- **WORK INSTRUCTION 1**
What bandwidth does the oscilloscope write-up give for the Tektronix 214?
- **WORK INSTRUCTION 2**
Reproduce the oscilloscope write-up between "The Y channels" and "slope, if required.", inclusive, renaming "trigger point" to "trigger threshold".

- **EXERCISE PASSAGE**
BEGIN
Tektronix 214 Miniature Storage Oscilloscope
Another eBay find, I don’t remember how much I paid, it wasn’t much. A replacement set of Ni-Cad batteries from BATTS4LIFE also on eBay at $40.40 including shipping, was probably comparable. I also paid $25 for a original manual. The scope actually came with a manual on DVD but I find it much easier and more pleasant to have a hard copy. Here it is sitting on a sheet of 8.5 x 11 for scale:
The Tektronix 214 was introduced I believe, in 1973. It is a two-channel storage oscilloscope, the only storage oscilloscope that I have. The bandwidth is DC to 500kHz while the time-base operates from 500mS/div to 5μS/div in 1-2-5 ranges, that can by increased to 1μS/div using the variable control.
The Y channels have the usual 1-2-5 attenuators over a range of 1mV/div to 50V/div, a notably wide range, I like the very high sensitivity. There is no invert or algebraic addition which does which limit its functionality quite a bit for me. The input capacitance is around 140pF and since the probes are hard-wired, this cannot be reduced using a X10 probe, again, this does limit the range of applications, even at audio frequencies. The switching automatically changes from chop to alternate mode with applied signal frequency.
The triggering system provides a pre-set position that keeps the time-base running without a signal applied. The variable level control allows the user to move the trigger point from the up slope to the down slope, if required.
To my delight, a new set of batteries was all that was required to breath life back into this marvel of mechanical engineering. I emphasise the mechanical engineering since the electronic design was most likely not the major challenge. The quality of fit of the plastic parts is astonishing, the toolmakers must have been the very best! Here it is pulled apart:
I found heavy corrosion on the negative wires and connectors from the battery packs. In fact one connector crumbled to pieces, I managed to clean the remains and under a magnifying glass and soldered a new wire to what remained. Together with Deoxit it proved to be enough. The original wire was so corroded that I was unable to solder to it, I guess Tektronix did not use de-oxygenated wire. There are two battery packs each comprised of five A size Ni-Cad cells for 6V each. I was able to detach the wire assembly from the second pack and re-use it. The replacement batteries are slightly fatter than and slightly shorter than, the originals. I had to cut the rounded ends out of the moulded plastic caps and then I used sticky back foam tape to pad the ends, inside the caps. It took one trial assembly to get this just right. The board on the control panel, which houses most of the functional electronics connects to the motherboard by a long row of gold-plated pressure contacts and the height of the battery packs is the controlling factor in these making good contact. I was surprised again at how easily this worked out, which speaks volumes for the quality of the mechanical design and manufacture. Here is the battery pack, the re-built pack on the left, the original cells in the middle and the original pack on the right:
I need to study the storage tube technology, the tiny CRT in this thing is another amazing piece of mechanical engineering. The screen is 2 1/32″ x 1 7/32″ divided into 0.203″ divisions, 10 horizontal and 6 vertical. Here is the screen end showing the signature of the guy who production tested it.
Since I wrote this, I thought to see what state the batteries were in one day and found that it would not display dual traces. Each channel worked individually and so I surmised that the Alt/Chop multi had failed. This is a DM74L72N chip so I looked on ebay and sure enough found some for sale and bought two. Replacing the chip restored the dual trace function however, I have no clue as to why the chip failed.
END
- **INFORMATION SHOWN**
BEGIN
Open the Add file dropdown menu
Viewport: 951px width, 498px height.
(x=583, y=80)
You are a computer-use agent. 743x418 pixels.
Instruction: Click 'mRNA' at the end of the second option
END
- **ANSWER SPACE 1**
DC to 500kHz.

- **ANSWER SPACE 2**
The Y channels have the usual 1-2-5 attenuators over a range of 1mV/div to 50V/div, a notably wide range, I like the very high sensitivity. There is no invert or algebraic addition which does which limit its functionality quite a bit for me. The input capacitance is around 140pF and since the probes are hard-wired, this cannot be reduced using a X10 probe, again, this does limit the range of applications, even at audio frequencies. The switching automatically changes from chop to alternate mode with applied signal frequency.
The triggering system provides a pre-set position that keeps the time-base running without a signal applied. The variable level control allows the user to move the trigger threshold from the up slope to the down slope, if required.